The construction and verification methods of the knockout boxes of the other gene knockout evolutionary strains are the same. Adopting ALEyz-flgD-750-F: 5'-cctcagctgaagcaatcattgccgaatatgg-3' and ALEyz-750-R: 5'-ttcaaatatatcctcctcactattttgattagtacct-3', selecting transformants for colony PCR, generating 750bp bands, and verifying that the flgD gene knocked-out bacillus subtilis A40 delta flgD is successfully constructed. Adopting ALEyz-hag-750-F: 5'-cagcaagattggtatatgaaacttgatgaacaggaacct-3' and ALEyz-750-R: 5'-ttcaaatatatcctcctcactattttgattagtacct-3', selecting transformants for colony PCR, generating 750bp bands, and verifying that hag gene knockout bacillus subtilis A40 delta hag is successfully constructed. The primer sequences used are as shown in Table 1.
Example 6: selection of gradient strains for specific growth rates
The growth curves of the strains constructed in examples 1-5 were measured and the specific growth rates were calculated, and under the same measurement conditions, the wild-type strain BS168, which was not modified, was used as a control strain.

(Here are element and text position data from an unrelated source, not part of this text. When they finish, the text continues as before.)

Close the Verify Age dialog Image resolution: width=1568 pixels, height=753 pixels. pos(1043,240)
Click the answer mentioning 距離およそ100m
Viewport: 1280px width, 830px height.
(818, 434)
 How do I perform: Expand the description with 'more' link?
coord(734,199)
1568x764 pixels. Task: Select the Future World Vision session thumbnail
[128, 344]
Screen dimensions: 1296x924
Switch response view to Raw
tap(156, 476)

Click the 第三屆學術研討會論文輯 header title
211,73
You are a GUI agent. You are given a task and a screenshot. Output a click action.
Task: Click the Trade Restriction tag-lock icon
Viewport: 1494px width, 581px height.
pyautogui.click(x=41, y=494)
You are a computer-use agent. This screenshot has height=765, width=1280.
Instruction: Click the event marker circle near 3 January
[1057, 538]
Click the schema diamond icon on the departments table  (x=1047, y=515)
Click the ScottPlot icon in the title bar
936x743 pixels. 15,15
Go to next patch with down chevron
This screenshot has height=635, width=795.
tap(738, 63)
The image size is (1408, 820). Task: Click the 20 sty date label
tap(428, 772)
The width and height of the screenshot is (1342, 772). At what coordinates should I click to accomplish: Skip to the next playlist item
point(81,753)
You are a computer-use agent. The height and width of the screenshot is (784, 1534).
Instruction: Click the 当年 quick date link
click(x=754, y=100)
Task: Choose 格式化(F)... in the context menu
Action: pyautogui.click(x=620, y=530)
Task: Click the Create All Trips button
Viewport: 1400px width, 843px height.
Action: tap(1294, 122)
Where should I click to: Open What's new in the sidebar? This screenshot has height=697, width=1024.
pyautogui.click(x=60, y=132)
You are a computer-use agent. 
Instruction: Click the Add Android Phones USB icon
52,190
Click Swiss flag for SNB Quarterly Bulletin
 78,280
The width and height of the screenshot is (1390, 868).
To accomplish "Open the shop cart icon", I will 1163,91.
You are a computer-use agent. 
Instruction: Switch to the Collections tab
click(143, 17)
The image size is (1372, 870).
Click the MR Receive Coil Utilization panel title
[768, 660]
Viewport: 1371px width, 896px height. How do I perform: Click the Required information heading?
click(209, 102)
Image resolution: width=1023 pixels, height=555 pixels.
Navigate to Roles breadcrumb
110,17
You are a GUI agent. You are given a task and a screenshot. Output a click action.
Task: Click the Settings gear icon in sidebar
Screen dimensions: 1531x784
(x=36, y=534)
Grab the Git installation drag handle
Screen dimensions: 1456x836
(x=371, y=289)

Selecting activated single colony, inoculating to 2mL seed liquid culture medium, culturing at 37 deg.C and 220rpm for 2-4 hr to OD6000.5-1.0. Then, in medium volume1 ‰ was inoculated into 10mL of M9(+ Trp)1 Xmedium, and cultured at 37 ℃ for 10 hours at 220 rpm. Transfer to 250mL unbaffled flasks containing 50mL M9(+ Trp)1 Xmedium and control of initial OD in the transferred medium600The culture was carried out at 37 ℃ and 220rpm, with the range of 0.03 to 0.05. The transfer was started (hour 0), sampled and OD determined600. Thereafter, samples were taken every two hours (i.e., 2h, 4h, 6h, 8h, 10h, 12h, 14h) and OD was determined600
The specific growth rates of the mutant strains and the adaptive evolved strains A28 and A40 constructed in the above examples are shown in Table 2.
The wild-type strain BS168 and representative strains at various experimental stages were selected: the gene knockout strain BS 168. delta. flgD, the evolved strains A28 and A40, and the gene knockout evolved strain A40. delta. flgD of the wild type strain constitute a gradient strain of specific growth rate. The specific growth rate gradient is shown in FIG. 2.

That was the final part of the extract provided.